An IL ‐10 dominant polarization of monocytes is a feature of Indian Visceral Leishmaniasis

Summary Leishmania donovani , the causative parasite of Visceral Leishmaniasis ( VL ), deviously manipulates host monocytes/macrophages to ensure its survival. Although monocytes/macrophages from patients with VL have demonstrated an impaired oxidative burst and antigen presentation, an unanswered yet pertinent question remains as to whether they are deactivated or alternatively activated.
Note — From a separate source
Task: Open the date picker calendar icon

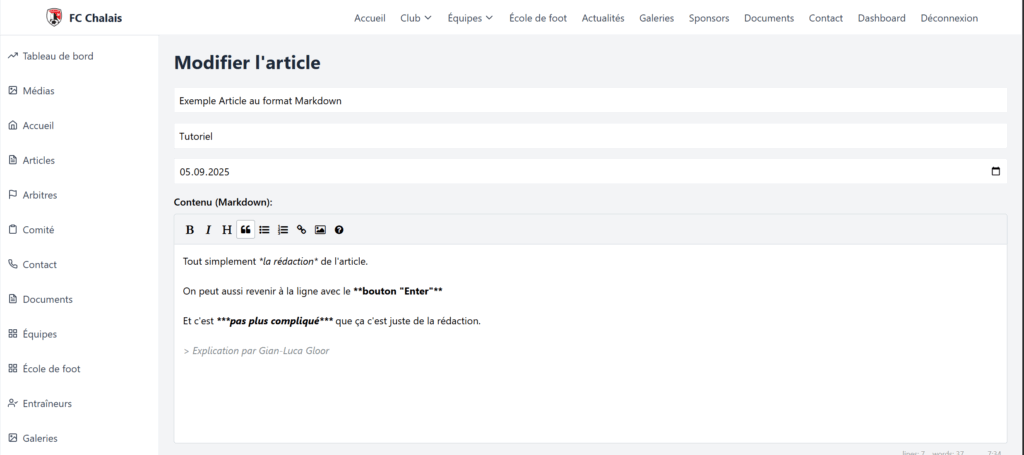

The significantly raised plasma levels of IL ‐4/ IL ‐13 and IL ‐10 in VL patients suggested a microenvironment conducive for alternative activation of monocytes/macrophages. Accordingly, the classical markers for IL ‐4‐driven monocytes/macrophages [M( IL ‐4)] were studied namely intramonocytic CD 206 + , circulating CCL 22 and CCL 17, and were unchanged. Furthermore, the mRNA expression of Kruppel‐like factor 4 ( KLF 4 ), peroxisome proliferator‐activated receptors ( PPAR )‐γ and arginase‐I ( ARG ‐I ) in peripheral blood mononuclear cells was unaltered. However, markers for IL ‐10‐driven monocytes/macrophages [M( IL ‐10)], namely soluble CD 163, intramonocytic IL ‐10, and circulating CXCL 13 were significantly increased. Monocytes/macrophages of patients with VL demonstrated an increased expression of markers for M( IL ‐10), along with the absence of markers for M( IL ‐4). Taken together, in human VL , manipulation of these IL ‐10 polarized monocytes‐macrophages may pave the way for improved therapeutic outcomes.